Now, if you ask me, it’s one thing to open people’s eyes to proper health and sanitation through education and experience. It’s a whole other thing to come into a community that does not know or trust you, gather a large group of people who are more excited to see white people than anything else, show them how feces are entering their food and water, and then tell them you plan to go to other communities to spread the word that this village literally “eats shit.” And this is exactly what Peace Corps asked us to do. I am aware that the shame method can be effective, but I simply couldn’t and wouldn’t do that last part. Betraying the trust of people I am supposed to be helping is not the way I plan on going about things.

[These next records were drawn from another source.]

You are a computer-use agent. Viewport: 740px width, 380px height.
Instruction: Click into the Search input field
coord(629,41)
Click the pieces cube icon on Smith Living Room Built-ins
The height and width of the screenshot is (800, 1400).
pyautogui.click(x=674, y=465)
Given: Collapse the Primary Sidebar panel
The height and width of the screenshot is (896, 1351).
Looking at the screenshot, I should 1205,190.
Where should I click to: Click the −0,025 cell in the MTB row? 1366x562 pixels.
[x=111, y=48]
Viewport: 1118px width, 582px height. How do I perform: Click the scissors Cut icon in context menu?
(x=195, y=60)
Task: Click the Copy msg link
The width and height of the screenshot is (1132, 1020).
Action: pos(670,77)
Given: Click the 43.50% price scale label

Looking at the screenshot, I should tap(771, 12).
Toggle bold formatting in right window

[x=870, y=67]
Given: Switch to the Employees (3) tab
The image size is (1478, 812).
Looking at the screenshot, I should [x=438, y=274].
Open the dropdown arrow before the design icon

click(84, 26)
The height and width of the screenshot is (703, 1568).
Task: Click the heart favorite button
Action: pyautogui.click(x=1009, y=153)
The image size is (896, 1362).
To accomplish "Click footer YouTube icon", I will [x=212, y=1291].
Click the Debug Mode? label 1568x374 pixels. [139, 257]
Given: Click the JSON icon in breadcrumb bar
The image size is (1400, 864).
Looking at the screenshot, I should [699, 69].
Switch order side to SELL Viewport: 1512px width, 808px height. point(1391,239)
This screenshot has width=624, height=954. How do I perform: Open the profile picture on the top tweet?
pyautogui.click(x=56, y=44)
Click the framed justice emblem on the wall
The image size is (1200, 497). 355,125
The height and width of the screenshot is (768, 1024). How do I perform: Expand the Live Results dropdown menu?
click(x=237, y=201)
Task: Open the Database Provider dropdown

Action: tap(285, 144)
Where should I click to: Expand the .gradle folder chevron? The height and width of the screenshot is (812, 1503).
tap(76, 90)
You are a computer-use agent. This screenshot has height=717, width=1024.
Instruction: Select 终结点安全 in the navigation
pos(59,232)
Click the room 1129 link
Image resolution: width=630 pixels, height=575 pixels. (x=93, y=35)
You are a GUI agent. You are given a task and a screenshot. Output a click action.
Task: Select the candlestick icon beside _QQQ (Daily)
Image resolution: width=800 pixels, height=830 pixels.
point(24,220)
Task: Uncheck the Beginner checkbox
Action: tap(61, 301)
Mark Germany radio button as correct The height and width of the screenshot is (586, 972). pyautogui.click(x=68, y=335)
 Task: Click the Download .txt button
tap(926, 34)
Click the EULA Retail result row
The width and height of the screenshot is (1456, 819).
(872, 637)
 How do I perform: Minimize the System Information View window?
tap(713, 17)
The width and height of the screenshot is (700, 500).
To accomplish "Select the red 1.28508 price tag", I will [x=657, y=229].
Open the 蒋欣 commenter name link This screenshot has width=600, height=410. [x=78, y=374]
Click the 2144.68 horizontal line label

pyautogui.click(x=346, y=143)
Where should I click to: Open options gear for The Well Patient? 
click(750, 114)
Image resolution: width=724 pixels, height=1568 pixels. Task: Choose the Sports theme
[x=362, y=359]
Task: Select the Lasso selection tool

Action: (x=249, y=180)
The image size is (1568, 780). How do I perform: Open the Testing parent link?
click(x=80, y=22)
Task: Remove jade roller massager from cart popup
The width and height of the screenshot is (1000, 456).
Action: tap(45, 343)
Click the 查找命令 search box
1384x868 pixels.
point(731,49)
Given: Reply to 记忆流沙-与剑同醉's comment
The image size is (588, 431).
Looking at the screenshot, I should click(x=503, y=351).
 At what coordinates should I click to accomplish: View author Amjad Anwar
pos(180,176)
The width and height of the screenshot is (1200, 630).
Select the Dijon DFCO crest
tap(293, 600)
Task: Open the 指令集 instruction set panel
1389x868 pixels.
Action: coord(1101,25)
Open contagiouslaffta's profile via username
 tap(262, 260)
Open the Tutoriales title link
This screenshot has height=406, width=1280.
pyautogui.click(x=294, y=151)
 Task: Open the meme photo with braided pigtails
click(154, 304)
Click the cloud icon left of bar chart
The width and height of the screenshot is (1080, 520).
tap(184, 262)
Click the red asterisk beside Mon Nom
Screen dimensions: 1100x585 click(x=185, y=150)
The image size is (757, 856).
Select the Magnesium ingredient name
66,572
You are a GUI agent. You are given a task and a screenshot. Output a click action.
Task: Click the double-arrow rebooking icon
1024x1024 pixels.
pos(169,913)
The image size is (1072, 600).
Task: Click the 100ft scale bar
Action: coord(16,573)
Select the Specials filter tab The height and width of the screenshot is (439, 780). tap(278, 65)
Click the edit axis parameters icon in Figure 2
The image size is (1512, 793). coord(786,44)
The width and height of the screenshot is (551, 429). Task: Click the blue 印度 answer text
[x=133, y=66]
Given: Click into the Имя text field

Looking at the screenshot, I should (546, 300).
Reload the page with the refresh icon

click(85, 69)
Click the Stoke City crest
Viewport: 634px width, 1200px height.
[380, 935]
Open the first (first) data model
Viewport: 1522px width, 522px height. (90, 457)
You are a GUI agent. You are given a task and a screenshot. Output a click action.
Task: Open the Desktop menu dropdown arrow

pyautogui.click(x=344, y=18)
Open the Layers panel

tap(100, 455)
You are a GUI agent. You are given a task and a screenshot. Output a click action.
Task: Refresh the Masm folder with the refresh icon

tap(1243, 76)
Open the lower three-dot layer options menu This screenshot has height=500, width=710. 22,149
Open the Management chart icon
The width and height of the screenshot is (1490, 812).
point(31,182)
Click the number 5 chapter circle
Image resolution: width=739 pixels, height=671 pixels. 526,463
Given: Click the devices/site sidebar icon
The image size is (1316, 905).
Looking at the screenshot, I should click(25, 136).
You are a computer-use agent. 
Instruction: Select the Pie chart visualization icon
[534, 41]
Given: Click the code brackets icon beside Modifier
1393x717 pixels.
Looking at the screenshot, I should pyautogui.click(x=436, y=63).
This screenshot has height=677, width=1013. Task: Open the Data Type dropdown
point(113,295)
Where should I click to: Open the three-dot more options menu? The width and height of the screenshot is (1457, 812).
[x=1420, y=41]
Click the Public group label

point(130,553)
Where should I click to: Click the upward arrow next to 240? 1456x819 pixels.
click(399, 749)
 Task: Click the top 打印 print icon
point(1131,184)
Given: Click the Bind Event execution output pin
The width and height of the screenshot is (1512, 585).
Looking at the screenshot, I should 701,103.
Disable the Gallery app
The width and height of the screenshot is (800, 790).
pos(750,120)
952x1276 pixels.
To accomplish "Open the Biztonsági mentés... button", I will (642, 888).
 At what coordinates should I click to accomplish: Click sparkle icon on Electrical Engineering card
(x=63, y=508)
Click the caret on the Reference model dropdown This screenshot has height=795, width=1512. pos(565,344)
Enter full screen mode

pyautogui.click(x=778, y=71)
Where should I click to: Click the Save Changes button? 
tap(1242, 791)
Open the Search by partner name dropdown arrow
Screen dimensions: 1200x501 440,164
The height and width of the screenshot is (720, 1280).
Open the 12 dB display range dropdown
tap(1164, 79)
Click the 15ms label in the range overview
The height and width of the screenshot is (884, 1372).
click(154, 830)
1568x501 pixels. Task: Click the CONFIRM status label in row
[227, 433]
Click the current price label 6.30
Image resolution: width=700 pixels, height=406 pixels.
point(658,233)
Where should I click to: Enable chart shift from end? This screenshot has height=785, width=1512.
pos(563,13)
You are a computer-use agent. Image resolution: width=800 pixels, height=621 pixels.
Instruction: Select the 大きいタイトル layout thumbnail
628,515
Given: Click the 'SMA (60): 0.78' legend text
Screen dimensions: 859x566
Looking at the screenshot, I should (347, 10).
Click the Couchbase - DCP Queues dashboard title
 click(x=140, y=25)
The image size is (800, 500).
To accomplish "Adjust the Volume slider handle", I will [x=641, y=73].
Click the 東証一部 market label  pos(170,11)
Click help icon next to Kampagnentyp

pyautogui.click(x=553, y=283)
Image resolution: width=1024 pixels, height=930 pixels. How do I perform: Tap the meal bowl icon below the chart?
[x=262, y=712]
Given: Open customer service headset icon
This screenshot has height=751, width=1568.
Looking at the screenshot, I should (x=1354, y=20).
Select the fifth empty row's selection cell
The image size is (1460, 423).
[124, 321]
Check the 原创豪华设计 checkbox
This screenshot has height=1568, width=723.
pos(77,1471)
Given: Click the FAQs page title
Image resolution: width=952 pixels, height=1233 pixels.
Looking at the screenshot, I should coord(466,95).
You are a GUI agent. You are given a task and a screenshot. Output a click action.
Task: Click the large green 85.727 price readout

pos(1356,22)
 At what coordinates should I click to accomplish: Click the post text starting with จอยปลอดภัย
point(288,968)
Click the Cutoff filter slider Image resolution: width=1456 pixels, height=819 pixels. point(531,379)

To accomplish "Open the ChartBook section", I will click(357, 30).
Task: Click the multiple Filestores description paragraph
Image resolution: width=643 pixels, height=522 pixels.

That day was a hard one for me, but the other activities we have been doing have been significantly more enjoyable. During mural making, my group painted a hand-washing scene while another group drew an animated condom warning against the transmission of HIV. The talking condom actually made quite a splash in the village, and while it wasn’t always good feedback, no press is bad press. While teaching at the school, I came across a child wearing a dress made out of American flag fabric with a huge picture of Obama on the front. And just for fun, we got to go to a sacred pond to see crocodiles! I think I fancied myself as somewhat of a Crocodile Hunter though, picking up it’s tail and pretending to ride on its back…Don’t worry, I only lost my left hand, which you aren’t really supposed to use in Ghana anyway.